ArrayFormula of Average on Infinite Truly Dynamic Range di Google Sheets
seperti contoh:
A B C D E F G ∞
|======|=======|=====|=====|=====|=====|=====|=====
1 | |AVERAGE| | | | | |
|======|=======|=====|=====|=====|=====|=====|=====
2 | xx 1 | | 1 | 2 | 0.5 | 10 | |
|======|=======|=====|=====|=====|=====|=====|=====
3 | xx 2 | | 7 | 1 | | | |
|======|=======|=====|=====|=====|=====|=====|=====
4 | | | 0 | | | | |
|======|=======|=====|=====|=====|=====|=====|=====
5 | xx 3 | | 9 | 8 | 7 | 6 | |
|======|=======|=====|=====|=====|=====|=====|=====
6 | xx 4 | | 0 | 1 | 2 | 1 | |
|======|=======|=====|=====|=====|=====|=====|=====
7 | | | 1 | | 4 | | |
|======|=======|=====|=====|=====|=====|=====|=====
8 | xx 5 | | | | | | |
|======|=======|=====|=====|=====|=====|=====|=====
9 | | | | | | | 5 |
|======|=======|=====|=====|=====|=====|=====|=====
∞ | | | | | | | |
Apa cara yang paling optimal untuk mendapatkan AVERAGE
setiap baris yang valid dalam pengertian istilah yang dinamis (jumlah baris yang tidak diketahui & jumlah kolom yang tidak diketahui)?
Jawaban
PERTANYAAN
tingkat 1:
Jika semua 5 sel dalam rentang C2: G memiliki nilai:
=QUERY(QUERY(C2:G, "select (C+D+E+F+G)/5"), "offset 1", )
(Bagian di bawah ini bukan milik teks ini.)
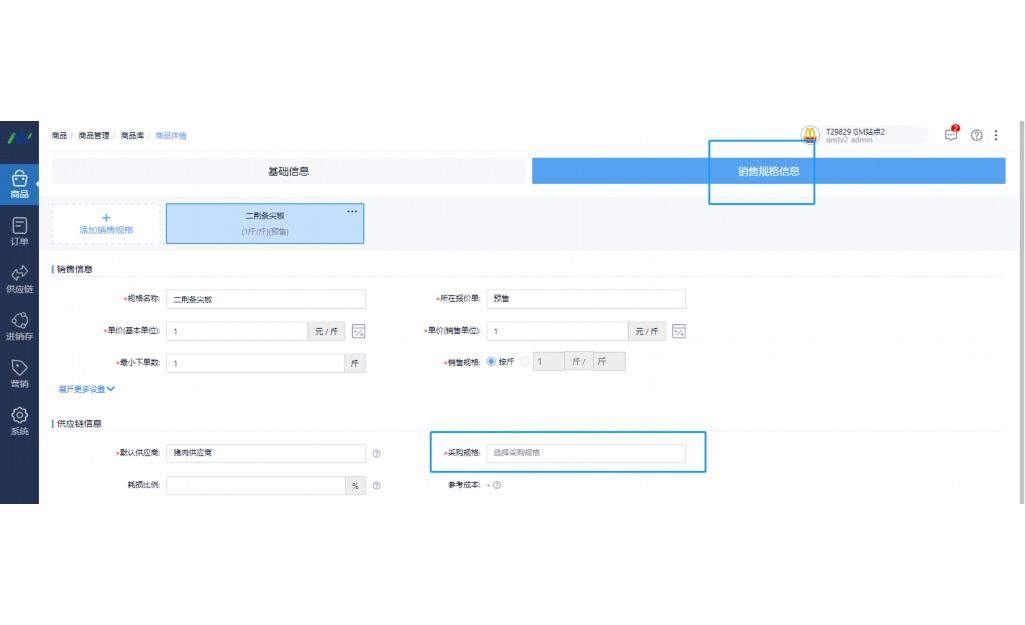Open the 默认供应商 dropdown
Screen dimensions: 1025x625
265,453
jika tidak, baris akan dilewati:
jika sel kosong dianggap sebagai nol:
=INDEX(QUERY(QUERY({C2:G*1}, "select (Col1+Col2+Col3+Col4+Col5)/5"), "offset 1", ))
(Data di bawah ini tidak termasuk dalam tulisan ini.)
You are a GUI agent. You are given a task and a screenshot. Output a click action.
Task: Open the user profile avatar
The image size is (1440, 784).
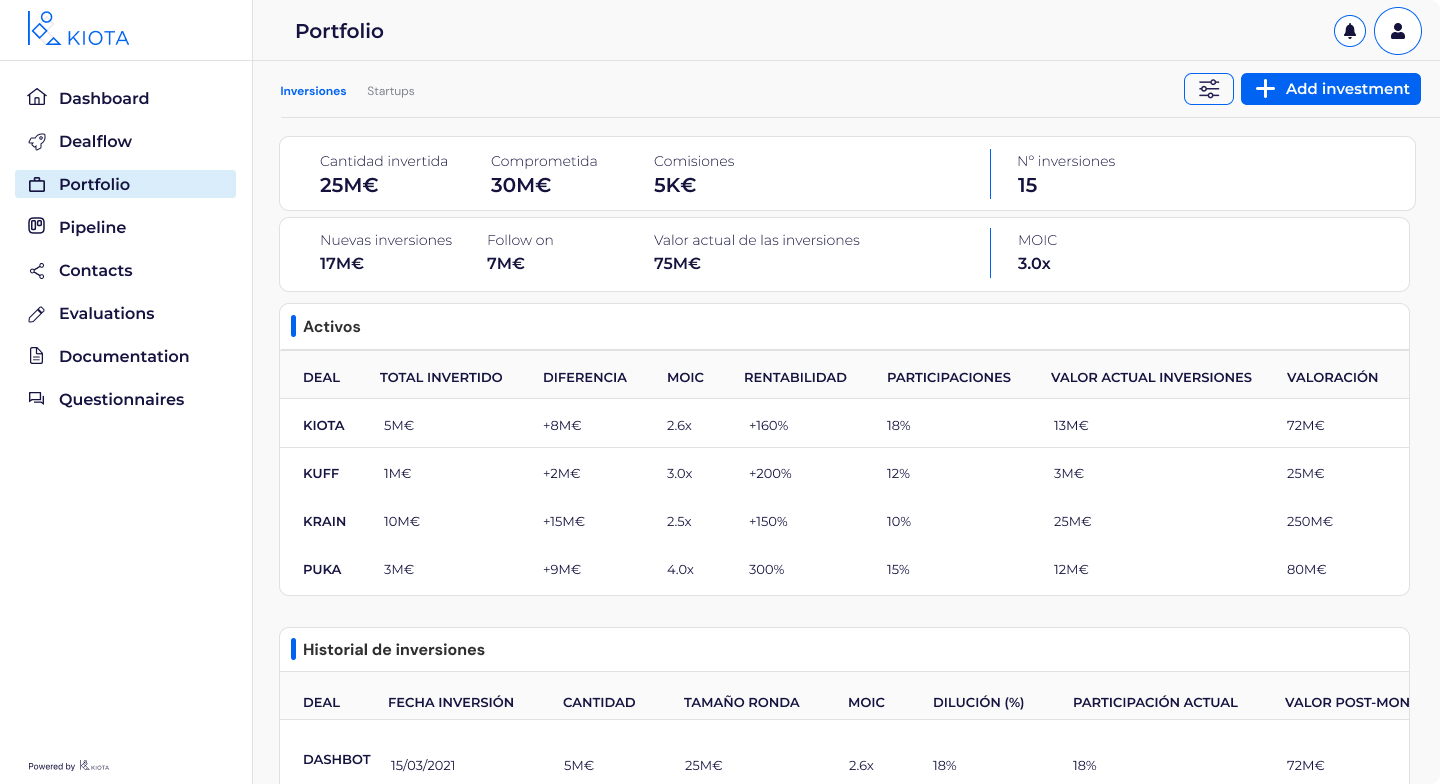tap(1397, 31)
untuk menghapus nilai nol kami menggunakan IFERROR(1/(1/...))
pembungkus:
=INDEX(IFERROR(1/(1/QUERY(QUERY({C2:G*1},
"select (Col1+Col2+Col3+Col4+Col5)/5"), "offset 1", ))))
untuk membuat Col
referensi dinamis, kita dapat melakukan:
=INDEX(IFERROR(1/(1/QUERY(QUERY({C2:G*1},
"select "&
"("&JOIN("+", "Col"&ROW(INDIRECT("1:"&COLUMNS(C:G))))&")/"&COLUMNS(C:G)),
"offset 1", ))))
level 2:
jika sel kosong tidak dianggap sebagai nol dan tidak boleh dilewati:
=INDEX(TRANSPOSE(QUERY(TRANSPOSE(E2:I),
"select "&TEXTJOIN(",", 1, IF(A2:A="",,
"avg(Col"&ROW(A2:A)-ROW(A2)+1&")")))),, 2)
perhatikan bahwa ini adalah kolom A dependen, jadi nilai yang hilang di kolom A akan mengimbangi hasil
fakta menyenangkan !! kami dapat menukar avg
ke max
atau min
:
untuk membebaskannya dari kurungan kolom A dan membuatnya berfungsi untuk setiap baris yang valid:
=INDEX(IFERROR(1/(1/TRANSPOSE(QUERY(TRANSPOSE(
IF(TRIM(TRANSPOSE(QUERY(TRANSPOSE(C2:G),,9^9)))="", C2:G*0, C2:G)),
"select "&TEXTJOIN(",", 1,
"avg(Col"&ROW(A2:A)-ROW(A2)+1&")"))))),, 2)
jika ada 0 dalam kisaran tidak boleh dirata-ratakan, kita dapat menambahkan pernyataan IF kecil:
=INDEX(IFERROR(1/(1/TRANSPOSE(QUERY(TRANSPOSE(
IF(TRIM(TRANSPOSE(QUERY(TRANSPOSE(
IF(C2:G>0, C2:G, )),,9^9)))="", C2:G*0,
IF(C2:G>0, C2:G, ))),
"select "&TEXTJOIN(",", 1,
"avg(Col"&ROW(A2:A)-ROW(A2)+1&")"))))),, 2)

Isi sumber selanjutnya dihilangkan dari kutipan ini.